§ Listed entries:
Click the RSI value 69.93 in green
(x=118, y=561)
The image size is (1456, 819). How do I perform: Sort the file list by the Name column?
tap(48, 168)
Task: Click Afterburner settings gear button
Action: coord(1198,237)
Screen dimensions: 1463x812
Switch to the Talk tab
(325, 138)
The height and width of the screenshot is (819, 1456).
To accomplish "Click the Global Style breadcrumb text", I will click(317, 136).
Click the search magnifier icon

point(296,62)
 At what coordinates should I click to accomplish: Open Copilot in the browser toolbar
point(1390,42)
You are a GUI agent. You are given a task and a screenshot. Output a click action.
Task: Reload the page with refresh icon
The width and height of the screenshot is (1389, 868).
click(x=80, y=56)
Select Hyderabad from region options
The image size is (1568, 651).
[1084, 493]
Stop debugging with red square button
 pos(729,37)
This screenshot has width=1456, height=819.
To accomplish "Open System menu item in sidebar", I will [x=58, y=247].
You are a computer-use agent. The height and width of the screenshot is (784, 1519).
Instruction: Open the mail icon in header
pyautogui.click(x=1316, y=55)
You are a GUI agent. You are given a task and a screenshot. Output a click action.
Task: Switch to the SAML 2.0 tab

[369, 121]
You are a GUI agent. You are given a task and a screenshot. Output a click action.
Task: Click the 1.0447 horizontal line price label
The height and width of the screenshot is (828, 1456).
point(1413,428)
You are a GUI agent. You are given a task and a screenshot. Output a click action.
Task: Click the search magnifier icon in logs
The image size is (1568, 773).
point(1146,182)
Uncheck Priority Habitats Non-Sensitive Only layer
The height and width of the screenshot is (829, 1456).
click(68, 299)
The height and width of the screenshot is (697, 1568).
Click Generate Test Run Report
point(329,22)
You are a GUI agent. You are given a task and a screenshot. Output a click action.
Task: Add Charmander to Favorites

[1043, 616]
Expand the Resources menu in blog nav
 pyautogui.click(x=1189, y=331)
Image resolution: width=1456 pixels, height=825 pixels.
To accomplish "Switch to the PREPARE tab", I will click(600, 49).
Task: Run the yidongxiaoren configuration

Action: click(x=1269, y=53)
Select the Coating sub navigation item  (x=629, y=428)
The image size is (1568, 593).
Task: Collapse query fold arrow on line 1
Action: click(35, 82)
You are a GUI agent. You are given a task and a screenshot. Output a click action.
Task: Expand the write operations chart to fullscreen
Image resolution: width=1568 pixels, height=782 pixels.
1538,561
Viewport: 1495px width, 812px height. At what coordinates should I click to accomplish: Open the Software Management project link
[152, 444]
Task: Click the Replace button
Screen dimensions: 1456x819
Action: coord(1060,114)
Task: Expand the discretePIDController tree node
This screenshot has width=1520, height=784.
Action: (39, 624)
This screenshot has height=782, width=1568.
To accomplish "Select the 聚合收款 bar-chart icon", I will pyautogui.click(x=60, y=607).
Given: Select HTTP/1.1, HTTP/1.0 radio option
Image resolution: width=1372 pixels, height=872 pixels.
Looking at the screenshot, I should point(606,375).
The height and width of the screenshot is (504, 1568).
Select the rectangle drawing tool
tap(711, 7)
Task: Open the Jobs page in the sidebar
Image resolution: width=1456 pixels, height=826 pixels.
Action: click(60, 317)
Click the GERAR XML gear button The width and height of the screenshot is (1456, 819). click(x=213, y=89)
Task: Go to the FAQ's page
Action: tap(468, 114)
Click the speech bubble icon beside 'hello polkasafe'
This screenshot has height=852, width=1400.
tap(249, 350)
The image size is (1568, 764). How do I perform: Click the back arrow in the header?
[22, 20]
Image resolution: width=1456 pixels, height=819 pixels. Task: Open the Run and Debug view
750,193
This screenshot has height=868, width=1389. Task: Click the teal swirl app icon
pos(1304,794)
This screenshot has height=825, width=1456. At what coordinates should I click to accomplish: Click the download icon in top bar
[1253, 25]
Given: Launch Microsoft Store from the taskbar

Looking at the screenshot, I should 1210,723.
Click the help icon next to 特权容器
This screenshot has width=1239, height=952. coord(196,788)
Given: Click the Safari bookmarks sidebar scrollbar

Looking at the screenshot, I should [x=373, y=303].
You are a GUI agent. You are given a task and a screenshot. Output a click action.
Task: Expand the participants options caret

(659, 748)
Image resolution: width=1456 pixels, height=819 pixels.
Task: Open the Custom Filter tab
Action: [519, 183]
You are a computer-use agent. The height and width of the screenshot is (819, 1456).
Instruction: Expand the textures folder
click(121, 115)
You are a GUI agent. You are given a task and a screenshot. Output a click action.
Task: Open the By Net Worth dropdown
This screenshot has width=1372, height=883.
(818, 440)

§ What the task asks: Copy out the lines of the data where the word "chart" can be found.

§ Response below:
Task: Expand the write operations chart to fullscreen
To accomplish "Select the 聚合收款 bar-chart icon", I will pyautogui.click(x=60, y=607).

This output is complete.